#### [Description of the task]
Copy out exactly the lines from the start of the data to the line containing "Economy (356, 81)". Include both.

Study material START

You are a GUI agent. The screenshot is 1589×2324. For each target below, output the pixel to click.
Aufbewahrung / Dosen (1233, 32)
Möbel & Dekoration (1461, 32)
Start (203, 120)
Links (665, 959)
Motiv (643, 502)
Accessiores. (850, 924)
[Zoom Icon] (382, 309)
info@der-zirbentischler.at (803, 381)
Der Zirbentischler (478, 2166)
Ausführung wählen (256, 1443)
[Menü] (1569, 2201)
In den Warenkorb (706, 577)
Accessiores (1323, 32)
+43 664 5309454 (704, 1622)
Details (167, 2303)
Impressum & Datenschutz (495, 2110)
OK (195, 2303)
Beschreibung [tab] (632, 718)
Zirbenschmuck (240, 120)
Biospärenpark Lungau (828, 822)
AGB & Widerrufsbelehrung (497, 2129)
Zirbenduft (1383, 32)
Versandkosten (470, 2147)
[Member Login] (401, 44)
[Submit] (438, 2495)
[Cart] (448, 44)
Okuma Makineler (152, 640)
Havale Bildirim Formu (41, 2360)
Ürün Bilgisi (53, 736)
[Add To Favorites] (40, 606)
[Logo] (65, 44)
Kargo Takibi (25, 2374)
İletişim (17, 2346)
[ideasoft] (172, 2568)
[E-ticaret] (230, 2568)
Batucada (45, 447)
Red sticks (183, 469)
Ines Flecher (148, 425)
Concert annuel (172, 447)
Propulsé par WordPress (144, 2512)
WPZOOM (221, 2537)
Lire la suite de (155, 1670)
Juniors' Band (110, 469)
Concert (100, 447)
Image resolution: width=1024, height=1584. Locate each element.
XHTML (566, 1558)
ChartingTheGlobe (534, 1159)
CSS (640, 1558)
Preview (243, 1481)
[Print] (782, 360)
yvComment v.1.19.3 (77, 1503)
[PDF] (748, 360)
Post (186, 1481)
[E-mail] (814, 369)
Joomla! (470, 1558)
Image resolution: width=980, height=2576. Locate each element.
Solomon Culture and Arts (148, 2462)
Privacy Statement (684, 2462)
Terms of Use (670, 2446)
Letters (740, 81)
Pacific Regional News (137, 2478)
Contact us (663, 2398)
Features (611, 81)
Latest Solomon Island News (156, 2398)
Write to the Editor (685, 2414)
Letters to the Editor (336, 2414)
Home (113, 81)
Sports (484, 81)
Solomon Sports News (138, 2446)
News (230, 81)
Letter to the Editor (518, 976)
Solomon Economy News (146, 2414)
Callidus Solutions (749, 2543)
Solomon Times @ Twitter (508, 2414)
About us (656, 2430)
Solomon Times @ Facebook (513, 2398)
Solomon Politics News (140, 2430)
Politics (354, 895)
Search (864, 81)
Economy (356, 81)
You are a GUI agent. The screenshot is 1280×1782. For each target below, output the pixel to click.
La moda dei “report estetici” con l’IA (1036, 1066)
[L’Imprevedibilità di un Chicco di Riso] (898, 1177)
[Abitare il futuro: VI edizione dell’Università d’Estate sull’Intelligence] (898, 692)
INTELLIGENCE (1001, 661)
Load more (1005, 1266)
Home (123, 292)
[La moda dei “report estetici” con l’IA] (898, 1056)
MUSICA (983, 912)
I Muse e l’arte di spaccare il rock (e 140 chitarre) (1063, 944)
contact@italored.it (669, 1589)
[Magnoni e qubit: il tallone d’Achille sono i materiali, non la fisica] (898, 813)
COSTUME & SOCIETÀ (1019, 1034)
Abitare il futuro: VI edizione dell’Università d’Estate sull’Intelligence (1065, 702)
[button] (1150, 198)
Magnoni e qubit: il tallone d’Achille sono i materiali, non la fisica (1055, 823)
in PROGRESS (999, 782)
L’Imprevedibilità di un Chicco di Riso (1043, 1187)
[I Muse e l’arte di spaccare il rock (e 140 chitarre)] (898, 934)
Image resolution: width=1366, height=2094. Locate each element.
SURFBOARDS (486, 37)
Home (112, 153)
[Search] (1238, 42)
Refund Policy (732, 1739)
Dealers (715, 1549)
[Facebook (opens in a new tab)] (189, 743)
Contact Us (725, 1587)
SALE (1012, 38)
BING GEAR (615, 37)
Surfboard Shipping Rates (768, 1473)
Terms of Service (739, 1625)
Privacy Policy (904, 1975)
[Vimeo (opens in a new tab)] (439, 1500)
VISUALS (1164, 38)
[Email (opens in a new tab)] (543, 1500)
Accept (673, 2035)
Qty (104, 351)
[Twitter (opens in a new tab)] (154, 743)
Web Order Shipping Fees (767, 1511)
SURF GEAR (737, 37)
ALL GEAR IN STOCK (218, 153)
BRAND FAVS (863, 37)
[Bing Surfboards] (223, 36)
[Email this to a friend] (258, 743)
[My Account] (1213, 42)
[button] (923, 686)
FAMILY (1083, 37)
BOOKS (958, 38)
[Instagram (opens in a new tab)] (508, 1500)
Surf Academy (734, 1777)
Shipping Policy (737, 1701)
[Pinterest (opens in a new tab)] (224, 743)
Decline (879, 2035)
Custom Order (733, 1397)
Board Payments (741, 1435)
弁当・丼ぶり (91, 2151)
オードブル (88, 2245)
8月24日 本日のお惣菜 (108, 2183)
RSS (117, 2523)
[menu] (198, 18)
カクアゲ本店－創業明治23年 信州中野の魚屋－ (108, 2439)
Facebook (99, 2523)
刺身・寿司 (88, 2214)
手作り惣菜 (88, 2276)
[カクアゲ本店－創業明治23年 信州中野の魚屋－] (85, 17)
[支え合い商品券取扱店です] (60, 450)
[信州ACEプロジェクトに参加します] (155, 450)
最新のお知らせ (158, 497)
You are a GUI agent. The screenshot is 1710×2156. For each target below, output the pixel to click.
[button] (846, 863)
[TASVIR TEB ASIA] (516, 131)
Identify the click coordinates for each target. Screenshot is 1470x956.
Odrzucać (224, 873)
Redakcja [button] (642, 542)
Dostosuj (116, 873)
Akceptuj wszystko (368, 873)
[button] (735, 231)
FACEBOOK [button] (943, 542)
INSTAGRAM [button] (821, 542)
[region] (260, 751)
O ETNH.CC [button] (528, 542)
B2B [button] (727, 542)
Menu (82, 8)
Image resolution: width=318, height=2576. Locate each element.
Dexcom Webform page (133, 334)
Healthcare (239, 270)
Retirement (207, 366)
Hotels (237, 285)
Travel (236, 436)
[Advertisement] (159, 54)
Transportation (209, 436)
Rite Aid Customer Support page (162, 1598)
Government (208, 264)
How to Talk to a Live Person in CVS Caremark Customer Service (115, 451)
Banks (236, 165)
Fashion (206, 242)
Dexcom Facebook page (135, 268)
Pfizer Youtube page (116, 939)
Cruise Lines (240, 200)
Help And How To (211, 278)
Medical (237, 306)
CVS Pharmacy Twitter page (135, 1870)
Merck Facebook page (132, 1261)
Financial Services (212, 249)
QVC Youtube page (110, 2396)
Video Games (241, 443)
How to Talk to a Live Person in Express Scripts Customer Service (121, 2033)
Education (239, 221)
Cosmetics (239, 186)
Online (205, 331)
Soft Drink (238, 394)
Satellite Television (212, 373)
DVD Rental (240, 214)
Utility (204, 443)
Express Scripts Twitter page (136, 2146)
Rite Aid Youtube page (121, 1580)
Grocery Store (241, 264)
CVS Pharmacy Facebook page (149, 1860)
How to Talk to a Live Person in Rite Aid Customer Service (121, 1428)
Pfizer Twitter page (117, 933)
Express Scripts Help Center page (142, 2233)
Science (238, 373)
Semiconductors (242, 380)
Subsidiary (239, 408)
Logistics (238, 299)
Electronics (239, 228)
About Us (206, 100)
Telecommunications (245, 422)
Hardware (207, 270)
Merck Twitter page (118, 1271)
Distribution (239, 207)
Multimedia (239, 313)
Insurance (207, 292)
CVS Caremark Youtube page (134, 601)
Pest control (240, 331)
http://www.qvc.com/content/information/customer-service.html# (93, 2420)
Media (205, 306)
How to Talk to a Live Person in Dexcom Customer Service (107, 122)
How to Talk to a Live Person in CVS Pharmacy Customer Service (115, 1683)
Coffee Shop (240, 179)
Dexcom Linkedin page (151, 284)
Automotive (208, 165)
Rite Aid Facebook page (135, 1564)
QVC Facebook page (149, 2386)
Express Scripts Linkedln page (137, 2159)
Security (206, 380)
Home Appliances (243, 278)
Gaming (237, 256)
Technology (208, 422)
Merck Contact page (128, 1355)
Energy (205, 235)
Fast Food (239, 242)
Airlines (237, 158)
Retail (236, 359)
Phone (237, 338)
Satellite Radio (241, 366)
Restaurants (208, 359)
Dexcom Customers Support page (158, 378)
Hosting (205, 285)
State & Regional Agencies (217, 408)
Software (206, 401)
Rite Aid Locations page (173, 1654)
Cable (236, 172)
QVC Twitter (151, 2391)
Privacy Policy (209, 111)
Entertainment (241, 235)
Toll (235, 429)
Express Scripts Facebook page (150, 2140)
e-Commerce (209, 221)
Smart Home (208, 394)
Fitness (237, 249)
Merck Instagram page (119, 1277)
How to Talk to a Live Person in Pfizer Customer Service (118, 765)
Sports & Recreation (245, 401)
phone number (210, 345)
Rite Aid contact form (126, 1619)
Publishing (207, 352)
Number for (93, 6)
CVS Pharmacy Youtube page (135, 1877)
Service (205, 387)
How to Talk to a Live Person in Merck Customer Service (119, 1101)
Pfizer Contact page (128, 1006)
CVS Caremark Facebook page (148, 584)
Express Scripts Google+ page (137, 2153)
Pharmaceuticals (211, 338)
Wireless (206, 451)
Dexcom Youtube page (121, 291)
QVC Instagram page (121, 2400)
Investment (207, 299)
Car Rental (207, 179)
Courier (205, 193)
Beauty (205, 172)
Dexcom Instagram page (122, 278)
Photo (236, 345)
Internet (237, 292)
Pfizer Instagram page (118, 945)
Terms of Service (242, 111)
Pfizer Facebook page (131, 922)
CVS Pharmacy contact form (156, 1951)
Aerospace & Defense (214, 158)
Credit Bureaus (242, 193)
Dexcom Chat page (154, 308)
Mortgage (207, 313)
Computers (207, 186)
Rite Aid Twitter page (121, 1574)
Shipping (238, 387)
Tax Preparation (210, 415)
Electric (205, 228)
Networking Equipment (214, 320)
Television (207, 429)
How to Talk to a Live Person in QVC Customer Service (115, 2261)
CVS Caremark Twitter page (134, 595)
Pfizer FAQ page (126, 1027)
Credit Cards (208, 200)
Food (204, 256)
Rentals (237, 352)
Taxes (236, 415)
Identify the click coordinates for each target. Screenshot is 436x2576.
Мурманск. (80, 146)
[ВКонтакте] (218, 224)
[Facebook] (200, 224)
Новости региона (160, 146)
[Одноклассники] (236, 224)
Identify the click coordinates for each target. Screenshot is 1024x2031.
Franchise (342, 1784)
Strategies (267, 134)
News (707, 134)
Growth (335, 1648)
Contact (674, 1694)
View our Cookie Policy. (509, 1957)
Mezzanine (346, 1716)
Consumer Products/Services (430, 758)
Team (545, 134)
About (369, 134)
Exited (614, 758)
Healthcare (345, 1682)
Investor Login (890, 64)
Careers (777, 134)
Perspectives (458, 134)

Study material END

#### [Your solution]
You are a GUI agent. The screenshot is 1589×2324. For each target below, output the pixel to click.
Aufbewahrung / Dosen (1233, 32)
Möbel & Dekoration (1461, 32)
Start (203, 120)
Links (665, 959)
Motiv (643, 502)
Accessiores. (850, 924)
[Zoom Icon] (382, 309)
info@der-zirbentischler.at (803, 381)
Der Zirbentischler (478, 2166)
Ausführung wählen (256, 1443)
[Menü] (1569, 2201)
In den Warenkorb (706, 577)
Accessiores (1323, 32)
+43 664 5309454 (704, 1622)
Details (167, 2303)
Impressum & Datenschutz (495, 2110)
OK (195, 2303)
Beschreibung [tab] (632, 718)
Zirbenschmuck (240, 120)
Biospärenpark Lungau (828, 822)
AGB & Widerrufsbelehrung (497, 2129)
Zirbenduft (1383, 32)
Versandkosten (470, 2147)
[Member Login] (401, 44)
[Submit] (438, 2495)
[Cart] (448, 44)
Okuma Makineler (152, 640)
Havale Bildirim Formu (41, 2360)
Ürün Bilgisi (53, 736)
[Add To Favorites] (40, 606)
[Logo] (65, 44)
Kargo Takibi (25, 2374)
İletişim (17, 2346)
[ideasoft] (172, 2568)
[E-ticaret] (230, 2568)
Batucada (45, 447)
Red sticks (183, 469)
Ines Flecher (148, 425)
Concert annuel (172, 447)
Propulsé par WordPress (144, 2512)
WPZOOM (221, 2537)
Lire la suite de (155, 1670)
Juniors' Band (110, 469)
Concert (100, 447)
Image resolution: width=1024, height=1584. Locate each element.
XHTML (566, 1558)
ChartingTheGlobe (534, 1159)
CSS (640, 1558)
Preview (243, 1481)
[Print] (782, 360)
yvComment v.1.19.3 (77, 1503)
[PDF] (748, 360)
Post (186, 1481)
[E-mail] (814, 369)
Joomla! (470, 1558)
Image resolution: width=980, height=2576. Locate each element.
Solomon Culture and Arts (148, 2462)
Privacy Statement (684, 2462)
Terms of Use (670, 2446)
Letters (740, 81)
Pacific Regional News (137, 2478)
Contact us (663, 2398)
Features (611, 81)
Latest Solomon Island News (156, 2398)
Write to the Editor (685, 2414)
Letters to the Editor (336, 2414)
Home (113, 81)
Sports (484, 81)
Solomon Sports News (138, 2446)
News (230, 81)
Letter to the Editor (518, 976)
Solomon Economy News (146, 2414)
Callidus Solutions (749, 2543)
Solomon Times @ Twitter (508, 2414)
About us (656, 2430)
Solomon Times @ Facebook (513, 2398)
Solomon Politics News (140, 2430)
Politics (354, 895)
Search (864, 81)
Economy (356, 81)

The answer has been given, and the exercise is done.